Idrogeno, elettrico, SAF: le tecnologie per gli aerei a emissioni zero

Volare ci piace più di quanto dovrebbe. Dal 1987 a oggi le emissioni di anidride carbonica del trasporto aereo sono raddoppiate, arrivando a rappresentare il 2,5 per cento del totale mondiale. Può non sembrare una cifra troppo preoccupante, ma lo diventa se si pensa che – così dicono le previsioni dell’International Air Transport Association – dal 2021 al 2050 il numero dei passeggeri passerà da 2 a 10 miliardi. Significa che più ci avviciniamo alla data-limite per la neutralità climatica, e più aerei di linea ci saranno nei cieli a bruciare carbonio. Boeing, che questi velivoli li costruisce, pensa che la flotta aerea globale dovrà raggiungere le 47.000 unità entro il 2040 (nel 2019 erano circa 26.000) per soddisfare la domanda che verrà. Ryanair, che fa volare le persone low-cost, si è portata avanti e ha ordinato trecento nuovi modelli all’azienda americana.

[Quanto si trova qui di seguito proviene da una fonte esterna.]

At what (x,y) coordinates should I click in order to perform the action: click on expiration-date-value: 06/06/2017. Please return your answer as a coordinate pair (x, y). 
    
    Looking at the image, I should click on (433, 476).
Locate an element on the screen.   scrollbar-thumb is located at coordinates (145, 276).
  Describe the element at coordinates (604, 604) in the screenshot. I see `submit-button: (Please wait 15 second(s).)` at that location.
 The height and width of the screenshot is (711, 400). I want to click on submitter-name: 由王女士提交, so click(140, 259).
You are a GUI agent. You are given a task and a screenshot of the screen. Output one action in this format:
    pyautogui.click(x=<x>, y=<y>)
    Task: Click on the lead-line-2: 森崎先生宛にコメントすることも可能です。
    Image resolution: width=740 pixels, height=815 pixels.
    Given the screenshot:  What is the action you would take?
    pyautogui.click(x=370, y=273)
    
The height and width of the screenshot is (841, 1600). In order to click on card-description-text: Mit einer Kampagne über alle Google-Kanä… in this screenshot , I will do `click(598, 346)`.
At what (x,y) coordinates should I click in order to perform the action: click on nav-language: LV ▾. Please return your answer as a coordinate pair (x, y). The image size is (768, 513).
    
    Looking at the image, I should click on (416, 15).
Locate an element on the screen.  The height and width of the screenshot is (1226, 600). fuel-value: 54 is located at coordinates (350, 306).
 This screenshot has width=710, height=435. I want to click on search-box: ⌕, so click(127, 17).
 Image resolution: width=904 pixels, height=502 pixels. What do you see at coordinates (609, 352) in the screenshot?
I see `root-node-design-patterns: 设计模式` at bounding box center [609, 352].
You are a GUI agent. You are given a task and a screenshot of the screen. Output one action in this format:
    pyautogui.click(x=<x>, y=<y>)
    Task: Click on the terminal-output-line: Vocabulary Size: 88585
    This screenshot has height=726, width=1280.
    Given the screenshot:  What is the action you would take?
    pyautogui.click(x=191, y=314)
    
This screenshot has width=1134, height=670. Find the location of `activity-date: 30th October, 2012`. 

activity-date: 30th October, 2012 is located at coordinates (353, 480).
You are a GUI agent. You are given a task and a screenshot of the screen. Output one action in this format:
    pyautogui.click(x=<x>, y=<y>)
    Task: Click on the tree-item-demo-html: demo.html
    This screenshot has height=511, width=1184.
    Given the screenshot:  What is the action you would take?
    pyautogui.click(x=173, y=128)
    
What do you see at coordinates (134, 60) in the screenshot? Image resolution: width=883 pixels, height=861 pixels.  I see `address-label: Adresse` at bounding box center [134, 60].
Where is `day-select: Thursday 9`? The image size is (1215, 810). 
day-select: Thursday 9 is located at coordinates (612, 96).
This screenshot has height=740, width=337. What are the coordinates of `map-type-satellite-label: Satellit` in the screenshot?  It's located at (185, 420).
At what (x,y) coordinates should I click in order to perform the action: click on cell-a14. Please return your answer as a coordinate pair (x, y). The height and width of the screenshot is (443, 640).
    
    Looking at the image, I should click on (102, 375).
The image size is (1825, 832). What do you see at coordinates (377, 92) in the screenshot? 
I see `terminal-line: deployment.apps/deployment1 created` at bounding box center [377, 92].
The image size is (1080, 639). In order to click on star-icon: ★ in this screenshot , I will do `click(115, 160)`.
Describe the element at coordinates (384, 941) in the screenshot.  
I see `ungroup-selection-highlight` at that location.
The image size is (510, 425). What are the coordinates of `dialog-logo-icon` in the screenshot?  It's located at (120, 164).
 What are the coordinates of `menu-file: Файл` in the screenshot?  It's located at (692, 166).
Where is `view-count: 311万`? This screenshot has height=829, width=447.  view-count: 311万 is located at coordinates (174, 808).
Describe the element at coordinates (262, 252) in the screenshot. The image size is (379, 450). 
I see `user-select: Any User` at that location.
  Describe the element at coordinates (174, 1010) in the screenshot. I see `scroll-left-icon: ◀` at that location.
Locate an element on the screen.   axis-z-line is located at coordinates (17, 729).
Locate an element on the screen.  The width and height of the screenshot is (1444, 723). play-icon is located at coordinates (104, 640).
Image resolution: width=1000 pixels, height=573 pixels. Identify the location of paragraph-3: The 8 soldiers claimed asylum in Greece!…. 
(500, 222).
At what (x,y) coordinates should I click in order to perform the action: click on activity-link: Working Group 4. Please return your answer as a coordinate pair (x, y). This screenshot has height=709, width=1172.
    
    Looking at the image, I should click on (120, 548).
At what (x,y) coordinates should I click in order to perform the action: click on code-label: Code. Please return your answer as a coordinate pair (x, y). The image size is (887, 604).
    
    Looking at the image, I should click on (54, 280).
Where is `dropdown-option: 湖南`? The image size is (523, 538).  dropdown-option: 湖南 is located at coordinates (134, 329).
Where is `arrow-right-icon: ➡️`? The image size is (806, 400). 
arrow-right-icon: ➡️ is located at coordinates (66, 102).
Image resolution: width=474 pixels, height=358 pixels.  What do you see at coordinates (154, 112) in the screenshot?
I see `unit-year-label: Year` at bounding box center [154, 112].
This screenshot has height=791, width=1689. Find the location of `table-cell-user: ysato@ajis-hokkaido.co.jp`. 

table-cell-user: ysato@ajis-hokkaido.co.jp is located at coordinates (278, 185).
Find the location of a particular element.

Se si vuole allineare il trasporto aereo alla transizione ecologica, volare deve diventare un’attività più sostenibile. Il problema è che una tecnologia pulita, vincente e disponibile – qualcosa di paragonabile all’alimentazione elettrica per le automobili, in sostanza – non c’è. Gli aerei elettrici sono un’ipotesi remota per alcuni e irrealizzabile per altri, dato che le batterie pesano troppo e non sono abbastanza performanti per le rotte lunghe. L’idrogeno, un combustibile che non rilascia CO2 quando brucia, è una possibilità ma è complicato da gestire. Le opzioni per un intervento diretto sulle emissioni rimangono due: l’efficienza e i SAF.